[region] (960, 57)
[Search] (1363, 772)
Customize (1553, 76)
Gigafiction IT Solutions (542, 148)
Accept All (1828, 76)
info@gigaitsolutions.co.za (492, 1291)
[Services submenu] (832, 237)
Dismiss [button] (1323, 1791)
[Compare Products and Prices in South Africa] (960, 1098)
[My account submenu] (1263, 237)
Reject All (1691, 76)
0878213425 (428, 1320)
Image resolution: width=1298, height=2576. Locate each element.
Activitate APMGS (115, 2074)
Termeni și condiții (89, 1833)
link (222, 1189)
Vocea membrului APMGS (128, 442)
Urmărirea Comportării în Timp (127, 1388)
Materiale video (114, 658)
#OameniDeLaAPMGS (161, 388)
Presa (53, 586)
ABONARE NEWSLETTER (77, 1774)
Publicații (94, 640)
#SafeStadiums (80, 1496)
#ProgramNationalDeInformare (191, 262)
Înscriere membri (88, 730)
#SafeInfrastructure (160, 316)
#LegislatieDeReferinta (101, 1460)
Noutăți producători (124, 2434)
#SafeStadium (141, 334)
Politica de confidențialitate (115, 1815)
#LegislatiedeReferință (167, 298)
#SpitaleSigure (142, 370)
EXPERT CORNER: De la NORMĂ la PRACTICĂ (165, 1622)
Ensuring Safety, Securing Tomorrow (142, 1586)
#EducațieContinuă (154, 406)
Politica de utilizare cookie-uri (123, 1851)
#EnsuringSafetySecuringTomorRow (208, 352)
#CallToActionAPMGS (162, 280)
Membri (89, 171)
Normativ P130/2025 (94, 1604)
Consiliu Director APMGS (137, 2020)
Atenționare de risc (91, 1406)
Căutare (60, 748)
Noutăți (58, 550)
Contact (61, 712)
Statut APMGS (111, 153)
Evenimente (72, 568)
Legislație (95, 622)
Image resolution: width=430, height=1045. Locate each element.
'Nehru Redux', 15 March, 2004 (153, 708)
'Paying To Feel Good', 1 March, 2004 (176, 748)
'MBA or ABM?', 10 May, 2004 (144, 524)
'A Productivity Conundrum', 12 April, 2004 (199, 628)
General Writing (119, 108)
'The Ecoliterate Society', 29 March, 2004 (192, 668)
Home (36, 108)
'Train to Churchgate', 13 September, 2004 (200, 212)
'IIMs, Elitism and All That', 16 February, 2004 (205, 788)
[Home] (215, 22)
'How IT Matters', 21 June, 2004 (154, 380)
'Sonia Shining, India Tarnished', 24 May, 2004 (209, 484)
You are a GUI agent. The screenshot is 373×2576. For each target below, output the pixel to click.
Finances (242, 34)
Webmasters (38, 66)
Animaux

# Work to complete:
What is needed here is how many lines of the entries contain "element"; give that number alone.

# Exercise output:
2